Given passage:

While democratising AI has been the goal of many research groups and startups in India, the government-led effort of creating GenAI for and by Bharat has taken a step closer with the formal launch of BharatGen, a desi version of tools like ChatGPT and Gemini.
Spearheaded by IIT Bombay under the National Mission on Interdisciplinary Cyber-Physical Systems (NM-ICPS) of the Department of Science and Technology (DST), the initiative aims to create generative AI systems that can generate high-quality text and multimodal (speech and computer vision) content in various Indian languages. The implementation of the project is by the TIH Foundation for IOT and IOE at IIT Bombay with academic partners from other academic Institutes that include IIT Bombay, IIIT Hyderabad, IIT Mandi, IIT Kanpur, IIT Hyderabad, IIM Indore, and IIT Madras.
Vision Language Model For India
Unlike Large Language Models that process vast amounts of textual data to understand and generate human language, Vision Language Models are multi-modal in nature, using both text and images to tackle many tasks.
Prof. Ravi Kiran Sarvadevabhatla of IIITH who leads the computer vision efforts of the BharatGen initiative explains how one of the first vision language model use cases was for the Indian e-commerce sector. “Typically, we are buyers in the online space and it is just a matter of selecting a product, adding it to the cart and clicking ‘Buy’. But it’s a completely different experience as a seller on the same platform.” In addition to the initial registration process, to list products on a platform, sellers need to upload multiple images of the product they intend to sell along with its details and features. “There’s a form that needs to be filled; it involves a lot of writing and can be daunting for non-English speakers,” says Prof. Ravi Kiran. In order to automate and simplify this process, the group created a model that eliminates the need for tedious, manual entry. From the product image that is uploaded by the seller, the model processes the image, analyses it and automatically categorises and generates appropriate descriptions. “What typically takes around 6-8 minutes manually now gets done in 30 seconds,” he remarks.
Enhancing Accessibility
What’s perhaps more interesting is the ability of the model to translate the generated content and vocalise it in a language of the user’s choice. “Our technology might be generating the product description automatically but it is important to communicate this content to the sellers in an Indic language of their choice so that they know exactly how their product is being described”, explains Prof. Ravi Kiran. It is this accessibility in various languages that is the aim of BharatGen.
The e-vikrAI use case was selected as an exhibit at the prestigious Indian Mobile Congress (IMC) 2024 event. The technology attracted a lot of attention and interest from the visitors which included prominent Government officials and tech entrepreneurs.

Exercise requirements:
Please copy the BharatGen passage from "While democratising AI" to "and IIT Madras.", replacing "initiative" with "program". The rows that come next play no part in this.

Dataset:
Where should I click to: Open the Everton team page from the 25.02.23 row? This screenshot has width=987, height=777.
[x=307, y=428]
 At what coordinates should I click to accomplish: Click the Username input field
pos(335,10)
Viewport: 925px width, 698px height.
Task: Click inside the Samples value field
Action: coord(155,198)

Answer for the task:
While democratising AI has been the goal of many research groups and startups in India, the government-led effort of creating GenAI for and by Bharat has taken a step closer with the formal launch of BharatGen, a desi version of tools like ChatGPT and Gemini.
Spearheaded by IIT Bombay under the National Mission on Interdisciplinary Cyber-Physical Systems (NM-ICPS) of the Department of Science and Technology (DST), the program aims to create generative AI systems that can generate high-quality text and multimodal (speech and computer vision) content in various Indian languages. The implementation of the project is by the TIH Foundation for IOT and IOE at IIT Bombay with academic partners from other academic Institutes that include IIT Bombay, IIIT Hyderabad, IIT Mandi, IIT Kanpur, IIT Hyderabad, IIM Indore, and IIT Madras.